The arithmetic mean solution, representing the marginal likelihood as the prior average of the likelihood, is a well-known approach used as well as the basis for nested sampling. With the improvement consisting in restricting the simulation to a set Ð with sufficiently high posterior probability. I am quite uneasy about P(Ð|y) estimated by 1 as the shape of the set containing all posterior simulations is completely arbitrary, parameterisation dependent, and very random since based on the extremes of this posterior sample. Plus, the set Ð converges to the entire parameter space with the number of posterior simulations. An alternative that we advocated in our earlier paper is to take Ð as the HPD region or a variational Bayes version . But the central issue with the HPD regions is how to construct these from an MCMC output and how to compute both P(Ð) and P(Ð|y). It does not seem like a good idea to set P(Ð|x) to the intended α level for the HPD coverage.

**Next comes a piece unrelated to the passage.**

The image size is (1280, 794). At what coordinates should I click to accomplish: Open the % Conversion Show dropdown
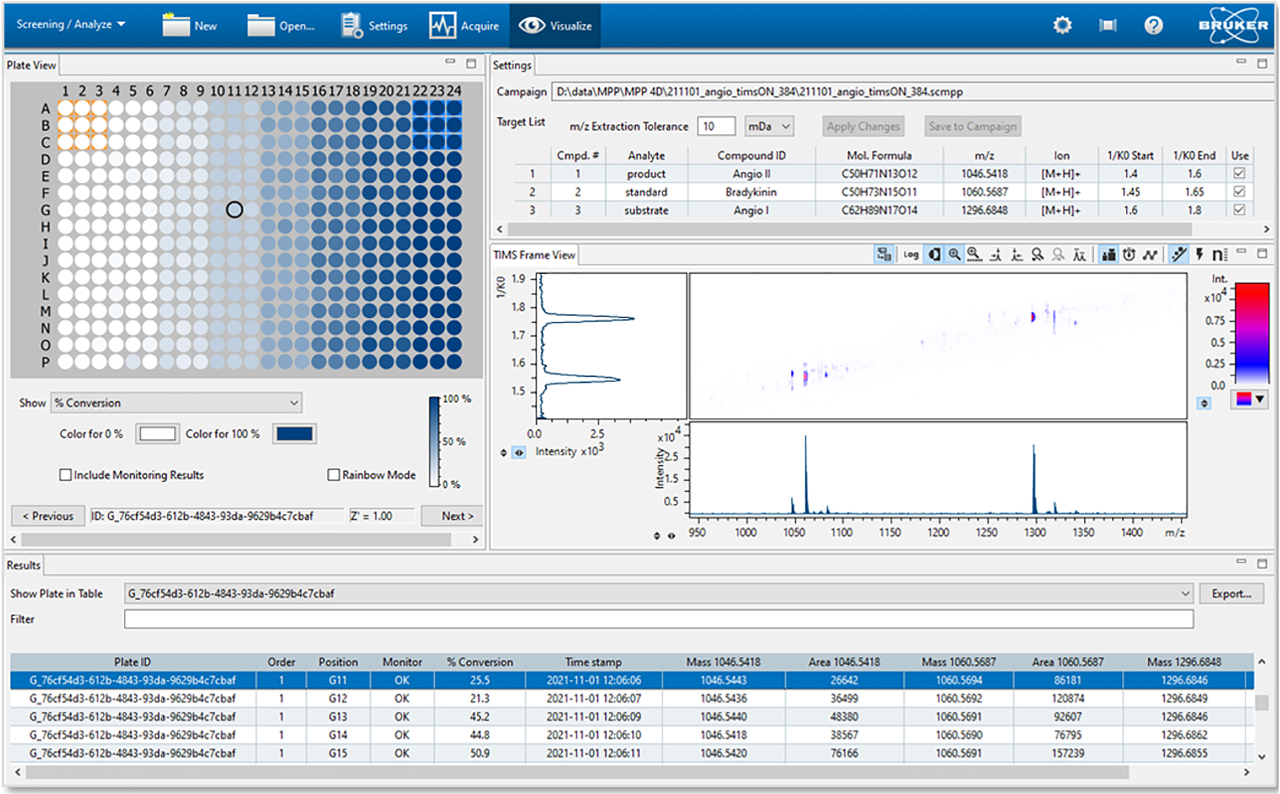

Using a non-parametric version for estimating Ð could be in the end the only reasonable solution.

As a test, I reran the example of a conjugate normal model used in the paper, based on (exact) simulations from both the prior and  the posterior, and obtained approximations that were all close from the true marginal. With Chib’s being exact in that case (of course!), and an arithmetic mean surprisingly close without an importance correction:

> print(c(hame,chme,came,chib))
 -107.6821 -106.5968 -115.5950 -115.3610


Both harmonic versions are of the right order but not trustworthy, the truncation to such a set Ð as the one chosen in this paper having little impact.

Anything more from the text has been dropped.